### Directions
Each record must reappear in the answer exactly as it is written.

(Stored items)
╔══

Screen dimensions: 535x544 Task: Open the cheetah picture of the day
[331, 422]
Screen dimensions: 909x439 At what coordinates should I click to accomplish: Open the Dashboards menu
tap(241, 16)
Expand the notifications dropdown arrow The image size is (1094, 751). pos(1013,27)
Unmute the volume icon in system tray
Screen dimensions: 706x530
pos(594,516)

╚══

### Response area
Screen dimensions: 535x544 Task: Open the cheetah picture of the day
[331, 422]
Screen dimensions: 909x439 At what coordinates should I click to accomplish: Open the Dashboards menu
tap(241, 16)
Expand the notifications dropdown arrow The image size is (1094, 751). pos(1013,27)
Unmute the volume icon in system tray
Screen dimensions: 706x530
pos(594,516)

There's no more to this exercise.